6月の株式投信は3カ月連続の純資金流入、運用も4カ月ぶりに改善―6月の投信概況

 投資信託協会は7月12日、6月の投信概況を発表した。6月の単位型を含む株式投信の資金増減(設定から解約・償還を差し引いた増減)は4192億円増加し、3カ月連続の純資金流入となった。また、運用も4カ月ぶりに改善し、7712億円増加した。この結果、純資産総額も4カ月ぶりの増加に転じ、前月比1兆1904億円増の47兆8613億円となった。純資金流出入額、運用益がともにプラスとなるのは2011年3月以来のこと。

 6月は、米国など世界景気の減速に対する警戒感が一段と強まったほか、スペインの銀行問題など懸念材料もあったものの、ギリシャ再選挙での緊縮派が過半数を確保したことや、EU(欧州連合)会議で域内銀行への直接支援などが合意に至ったことが市場環境の支えとなった。外国為替市場で円安基調となったことも、外貨建て資産に投資する多くのファンドの運用には追い風だった。

 ここ数カ月間の純資金流入の継続傾向について、投信協会では投資家心理に左右される側面が大きく、欧州問題も解決には至っていないため、先行き透明感は残ると指摘。ただ、「2011年10月から2012年3月までの6カ月連続の資金純減は、窓販解禁から純資金流入傾向が続いた流れからはやや例外的」(投信協会・乾文男副会長)とみており、市場環境の改善に合わせて本来の基調に戻ることに期待したいとしている。

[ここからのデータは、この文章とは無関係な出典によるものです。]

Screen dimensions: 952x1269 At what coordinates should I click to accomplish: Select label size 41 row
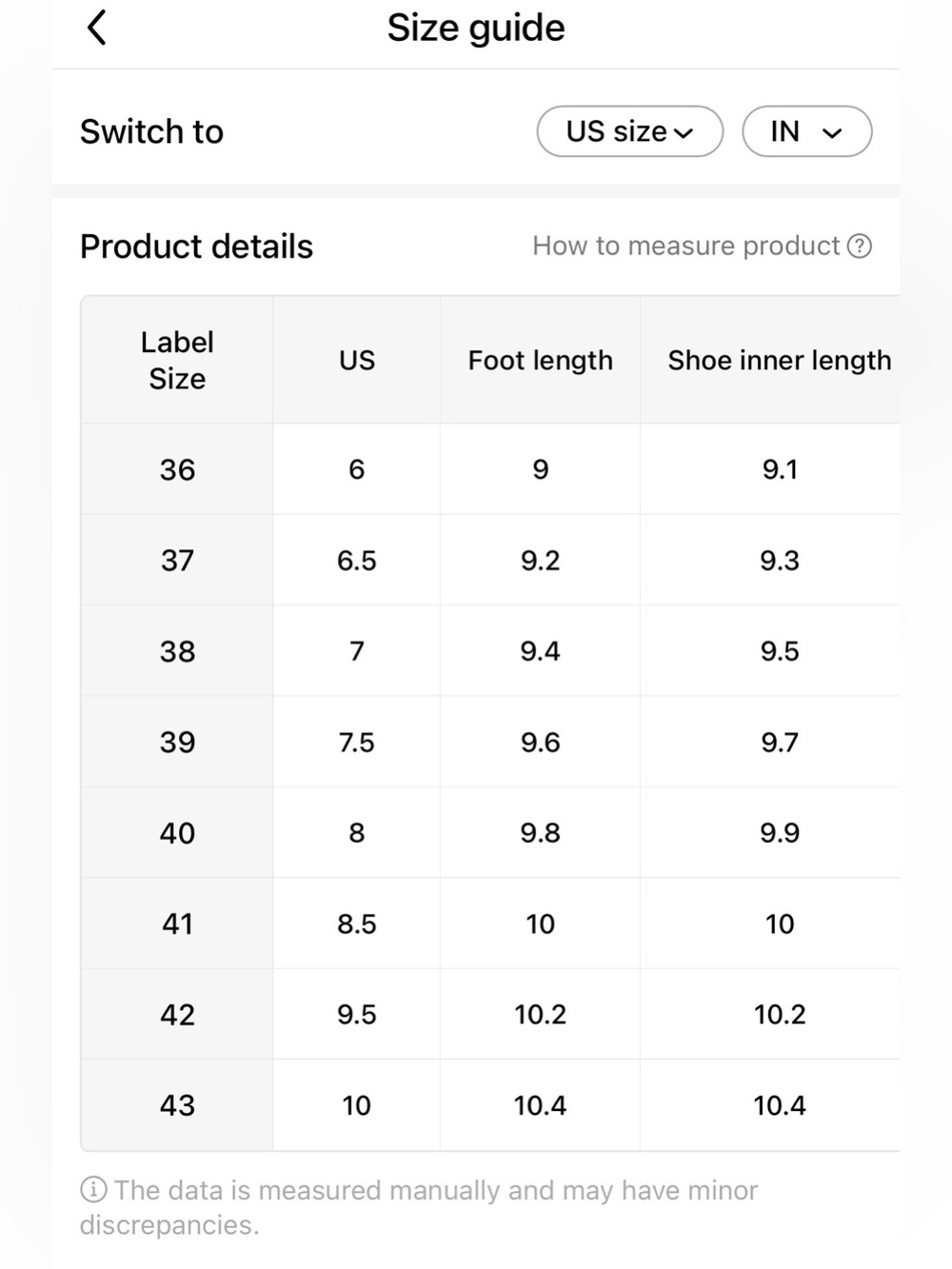coord(490,923)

 追加型株式投信の商品分類別の資金増減では、ETF(上場投資信託)を中心としたインデックス型や、ファンドオブファンズが資金を集めた。投信協会ではETFの増加について、日銀の資産買い入れによる需給引き締まりなどを見込み、金融機関による設定が増した可能性があるとしている。一方、バランス型や、国際株式型などが資金純流出となった。運用はすべての商品分類でプラスとなっている。

 なお、公社債投信を含む総合計では、資金が4カ月連続で増加し、運用は4カ月ぶりにプラスとなった。純資産総額は4カ月ぶりに増加し、前月比1兆350億円増の58兆3573億円だった。総合計で純資金流出入額、運用益がともにプラスとなったのは、2012年1月以来となる。